The media has airtime to fill. They need to cover the same story over and over and over from various angles. Some ways in which you can limit your exposure is by getting email alerts from your favorite publications. You could check the news at a certain time(s) of the day online.
I would recommend that you sign up for your governor’s newsletter. My governor has daily press conferences updating us (I’m in New York City), but instead of interrupting my day and focusing on his press conferences, I get his newsletter that he sends out at dinner time with all the highlights.
What are some ways you can limit your media consumption?
No one has a handbook on how to live through this time.
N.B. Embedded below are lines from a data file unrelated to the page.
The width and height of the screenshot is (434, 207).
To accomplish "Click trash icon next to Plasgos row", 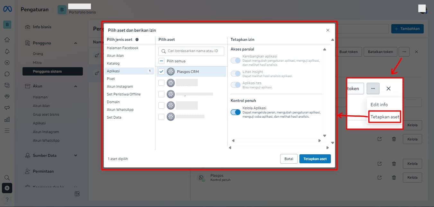I will click(x=394, y=177).
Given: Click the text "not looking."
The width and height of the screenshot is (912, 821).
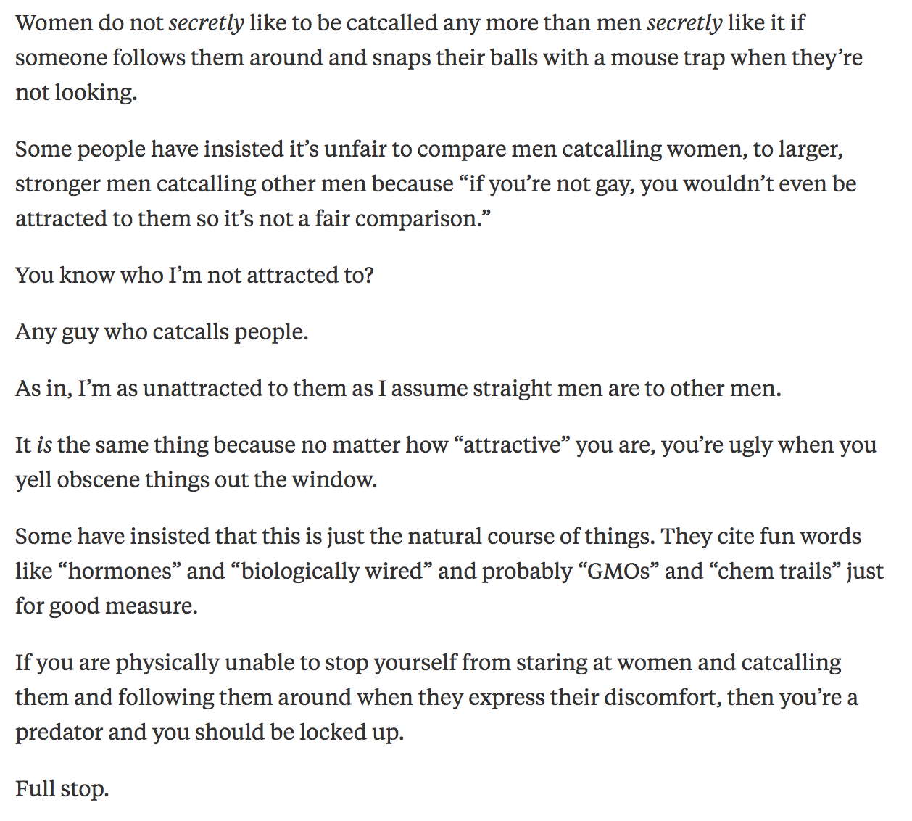Looking at the screenshot, I should pyautogui.click(x=76, y=93).
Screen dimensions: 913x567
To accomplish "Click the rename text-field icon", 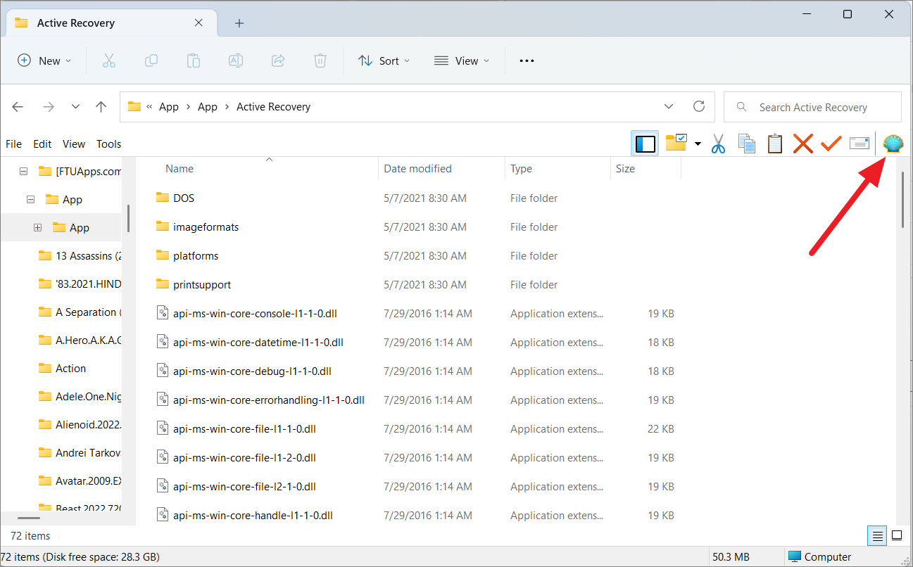I will 859,144.
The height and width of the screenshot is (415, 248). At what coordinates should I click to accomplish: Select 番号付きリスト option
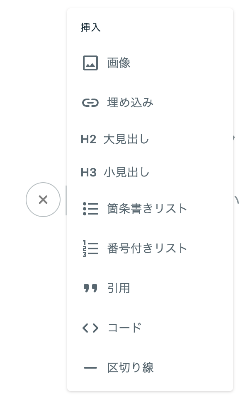coord(150,248)
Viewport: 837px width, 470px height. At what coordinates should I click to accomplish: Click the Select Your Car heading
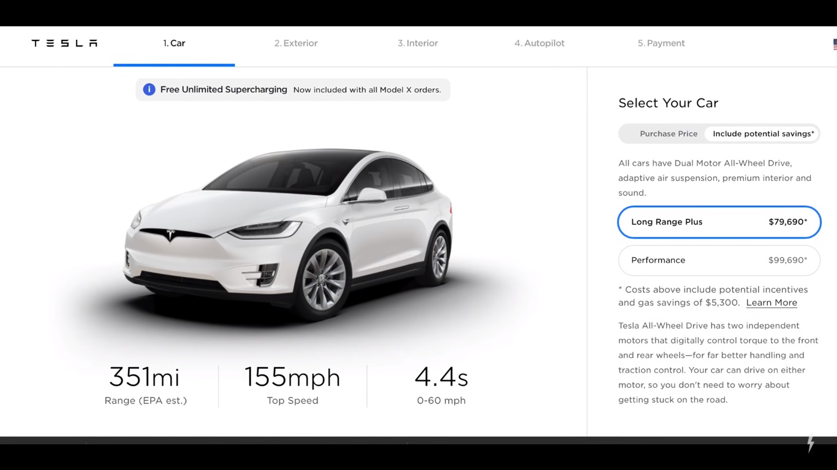click(x=668, y=103)

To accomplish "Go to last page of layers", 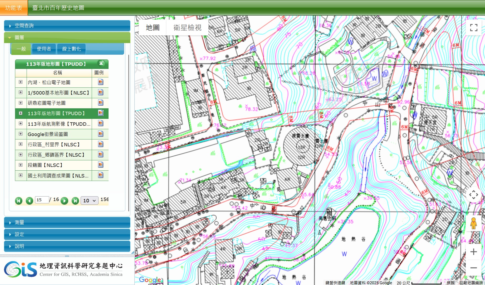I will pyautogui.click(x=75, y=201).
Know that at any given moment you are doing the very best that you can. No matter what. When I suffered from severe depression and anxiety to the point I couldn’t get out of bed, that was the best that I could do. It was only when I practiced self-compassion for those moments when I felt like I just couldn’t function that allowed me to love myself even more. It’s a practice of self-love when you practice self-love, you open your heart and deepen the relationship that you have with yourself. It’s so beautiful and powerful when that happens and the best thing is that you model that for other people.
When you practice these on a daily basis, you will begin to have a consistent sense of peace and calm no matter what is happening in your external environment. From a scientific perspective, this is because the repetition of these practices helps create new neural pathways in your brain as cited by psychologist Dr. Dean Ware Ph.D
We are all in this together.
We are all going to get through this. Stronger. Wiser.